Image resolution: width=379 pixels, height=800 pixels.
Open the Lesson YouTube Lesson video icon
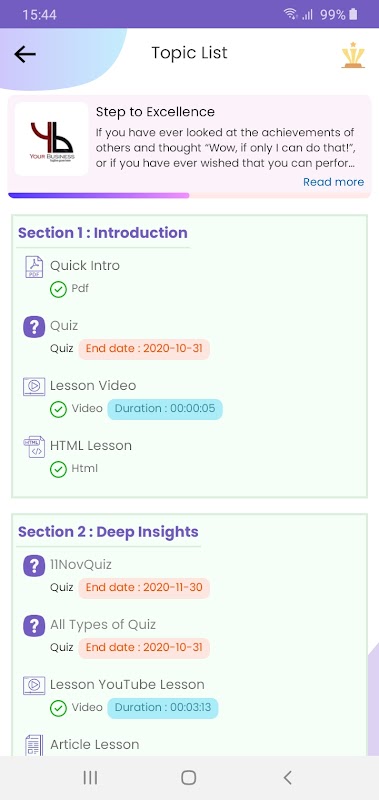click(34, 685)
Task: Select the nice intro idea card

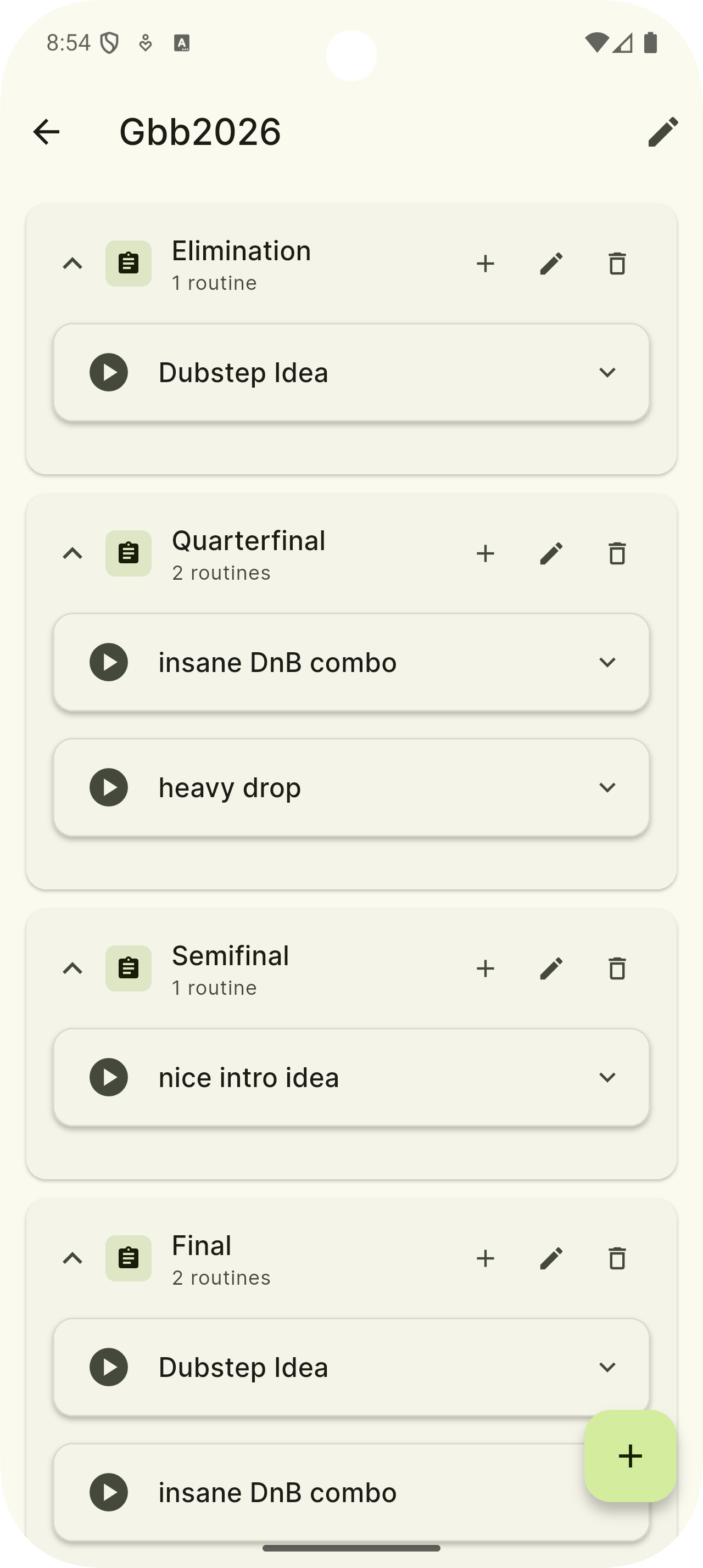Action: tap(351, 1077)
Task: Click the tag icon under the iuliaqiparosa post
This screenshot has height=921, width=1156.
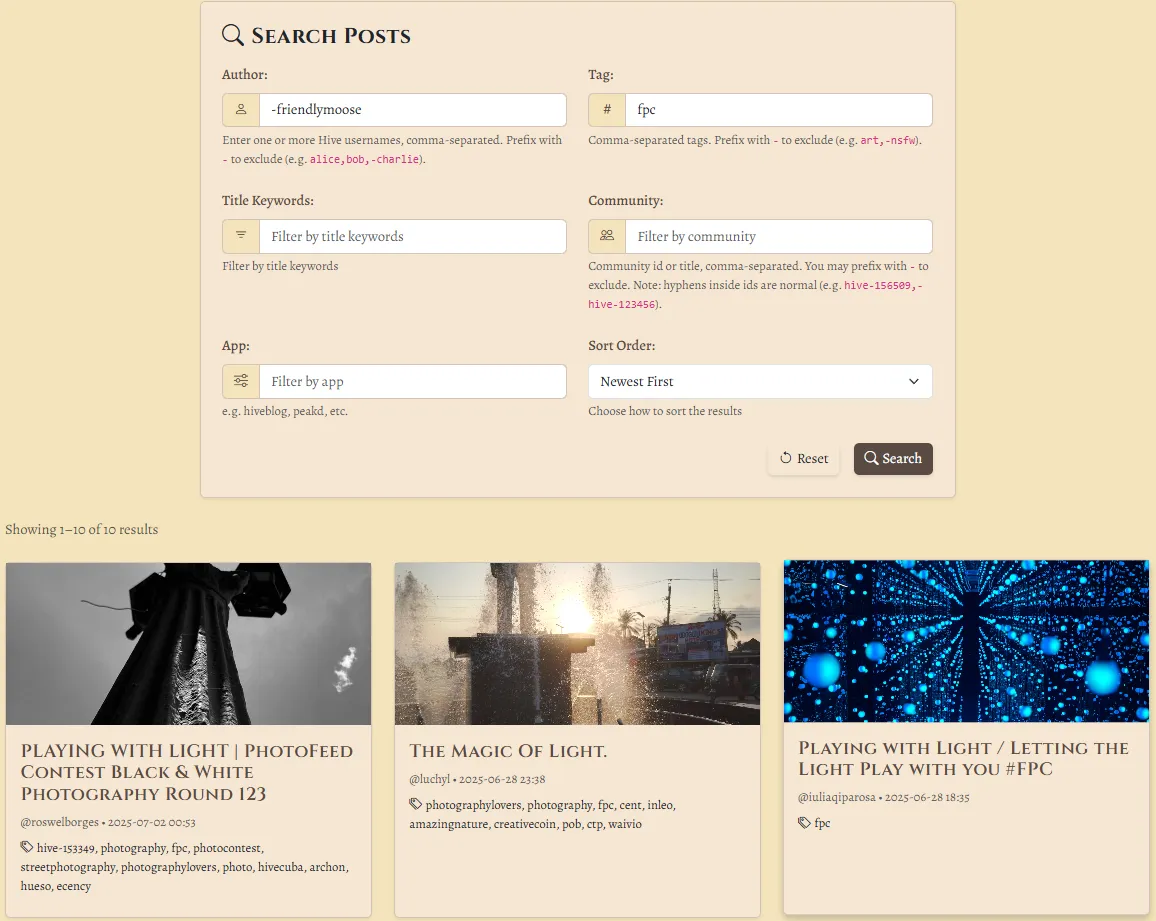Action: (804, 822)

Requirement:
Everything from the line with "Task: Click the" through the end of the records above, both ends included, is to be reproduced exactly, and nothing outside that span; the pictures are to be dropped.

Exercise result:
Task: Click the tag icon under the iuliaqiparosa post
This screenshot has height=921, width=1156.
Action: (804, 822)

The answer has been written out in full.